Following @ajcr's great answer, I wanted to determine which method is the fastest, so I used timeit
:
import timeit
setup_code = """
import numpy as np
i,j,k = (300,200,400)
ind = np.ones((i,j,k)) #shape=(3L, 2L, 4L)
dist = np.random.rand(i,j) #shape=(3L, 2L)
"""
basic ="np.array([np.dot(dist[l],ind[l]) for l in xrange(dist.shape[0])])"
einsum = "np.einsum('ijk,ij->ik', ind, dist)"
tensor= "np.tensordot(ind, dist, axes=[1, 1])[0].T"
print "tensor - total time:", min(timeit.repeat(stmt=tensor,setup=setup_code,number=10,repeat=3))
print "basic - total time:", min(timeit.repeat(stmt=basic,setup=setup_code,number=10,repeat=3))
print "einsum - total time:", min(timeit.repeat(stmt=einsum,setup=setup_code,number=10,repeat=3))

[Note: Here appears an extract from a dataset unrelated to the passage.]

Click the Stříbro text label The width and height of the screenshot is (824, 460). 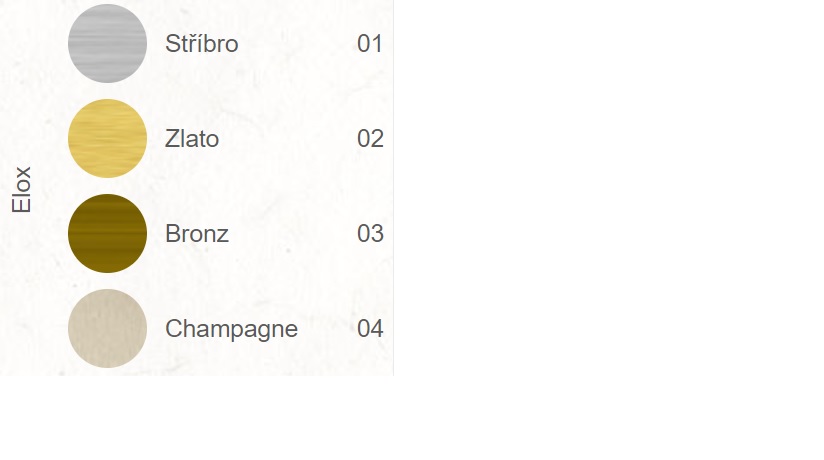pos(201,44)
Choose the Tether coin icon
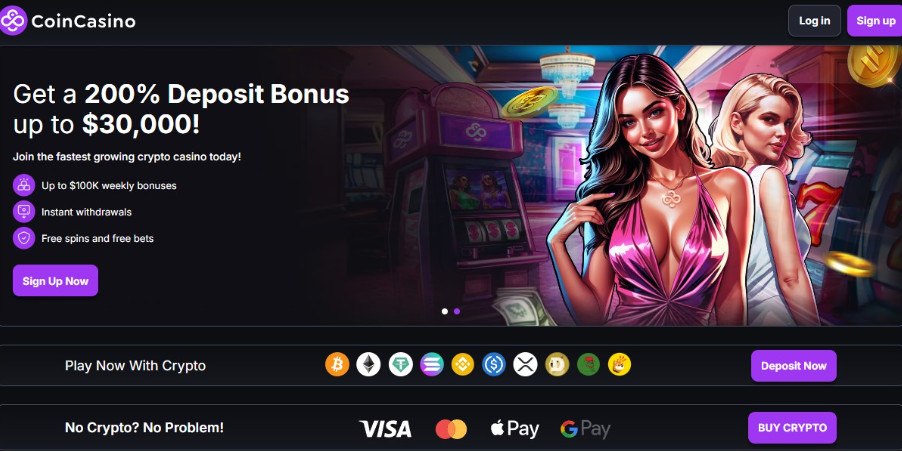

The surprising results were:
tensor - total time: 6.59519493952
basic - total time: 0.159871203461
einsum - total time: 0.263569731028
So obviously using tensordot was the wrong way to do it (not to mention memory error
in bigger examples, just as @ajcr stated).
Since this example was small, I changed the matrices size to be i,j,k = (3000,200,400)
, flipped the order just to be sure it has not effect and set up another test with higher numbers of repetitions:
print "einsum - total time:", min(timeit.repeat(stmt=einsum,setup=setup_code,number=50,repeat=3))
print "basic - total time:", min(timeit.repeat(stmt=basic,setup=setup_code,number=50,repeat=3))
The results were consistent with the first run:
einsum - total time: 13.3184077671
basic - total time: 8.44810031351
However, testing another type of size growth - i,j,k = (30000,20,40)
led the following results:
einsum - total time: 0.325594117768
basic - total time: 0.926416766397
See the comments for explanations for these results.
The moral is, when looking for the fastest solution for a specific problem, try to generate data that is as similar to the original data as possible, in term of types and shapes. In my case i
is much smaller than j,k
and so I stayed with the ugly version, which is also the fastest in this case.